We want to be those people who have no debt outside of their house. And that's really freaking hard when you go to grad school. We were in a good financial position when went to Ave, I worked for the first half of law school, and Matt had a scholarship. But life is still expensive, especially when you have a child with serious medical issues and crappy insurance, your only car completely dies, and you move every eight months on average (every move we've ever made as a married couple has been for school or a job). Sure, we could take out a car loan on a second vehicle. We could definitely stop paying cash for everything and put "car tires," "Christmas presents," and "clothes" on a credit card and make monthly payments. We could definitely do all that and more to ease the frustrations of our current lifestyle. But the thought of more mandatory payments making demands on our income frightens me. It's so frustrating not being able to buy something I view as a necessity (full panel maternity jeans), but at the same time, it's so freeing not having a credit card bill every month.

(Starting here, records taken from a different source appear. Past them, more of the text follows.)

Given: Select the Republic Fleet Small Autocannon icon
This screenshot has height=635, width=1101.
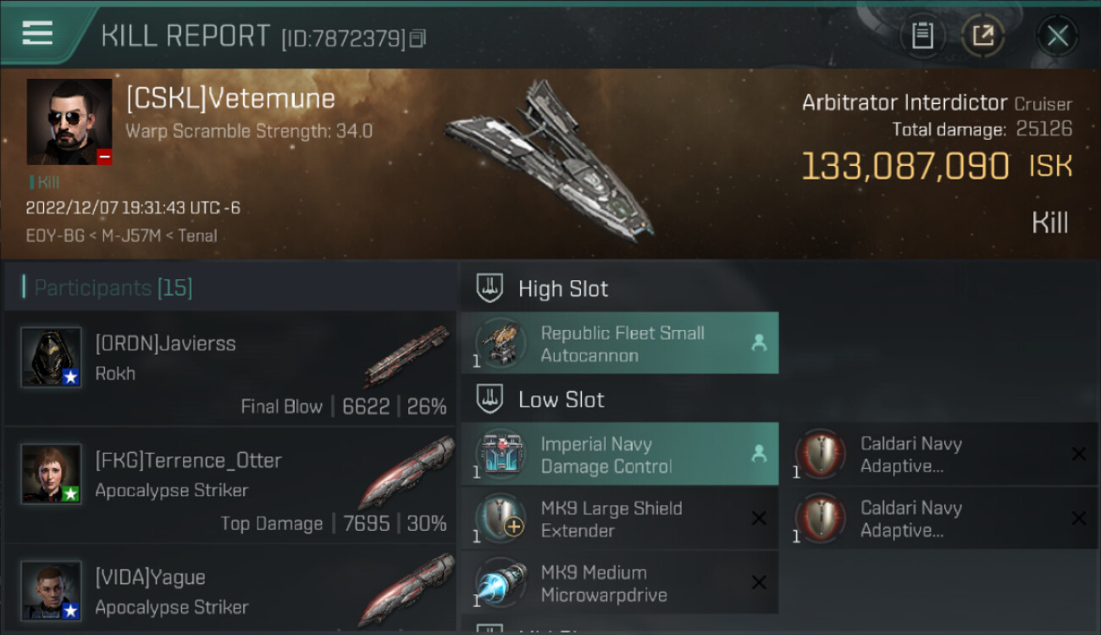Looking at the screenshot, I should coord(500,344).
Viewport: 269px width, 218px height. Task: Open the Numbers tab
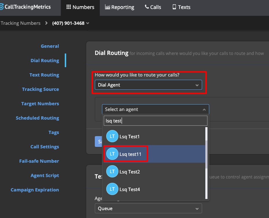coord(80,7)
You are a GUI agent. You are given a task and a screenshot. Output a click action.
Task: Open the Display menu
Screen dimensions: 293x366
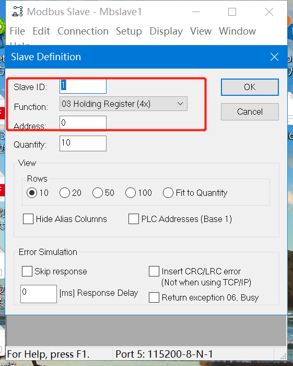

And I question how much I need to "ease the burden of labor." Sure a hand vacuum would be easier than dragging out the big vacuum, but why is it so important that each of my chores be as easy as possible? It's not like I have to turn Abigail away every day because my list of tasks is that long. It's not like I can't get everything I need to get done on a regular basis because I'm just too overwhelmed. If I can't finish everything I wanted, it's almost always because I spent too much time on Facebook or Abigail had a demanding day or I ran out of energy. And I make the tasks up the next day. We're not in dire straights; I don't need more gadgets and more space for gadgets to make my life livable.
A little bit ago, I closely followed a debt-free lifestyle debate sparked by a friend's blog post and it really changed the way I view money. At first I was totally on the Dave Ramsey fan's side. No debt! Do everything you can to avoid it! But so many people on the opposite side of the fence had so many good points. Points that put words to my hopeless feelings about ever getting a second car and buying a maternity winter coat. Debt free + grad school + family is a nearly impossible task. And we definitely felt called to the grad school part and feel called to the family part. We spent a lot of time praying about Ave and about having Abigail and this baby. And we both felt God's input. And so many other people are living happy, stable lives with a monthly car payment.
So now I find all my thoughts in total flux. Do we still want to stick with our original plan? If we do alter it, what would be the best arrangement for our family? How quickly do we want to pay off debt? When do we want to buy a house? So many ways to solve these problems: which way do we like the best?
And the ultimate question: Should we answer any of these questions while I'm crazy emotional? If I'm bursting into tears over Meijer commercials (did you guys see that one with the old lady and the Christmas decorations they played on Hulu? - got me every freaking time), is that really a good time to decide what to do with our financial future?
I'm really glad I was not this way with Abigail. It gives me hope that I might not be this way with future pregnancies. I realize that this post is just me giving contradictory thoughts about what we should do with no real conclusion. For that, I apologize. Sometimes my blog posts are pretty, eloquent packages, but sometimes they are just chaotic messes. I guess in that way, they mirror reality.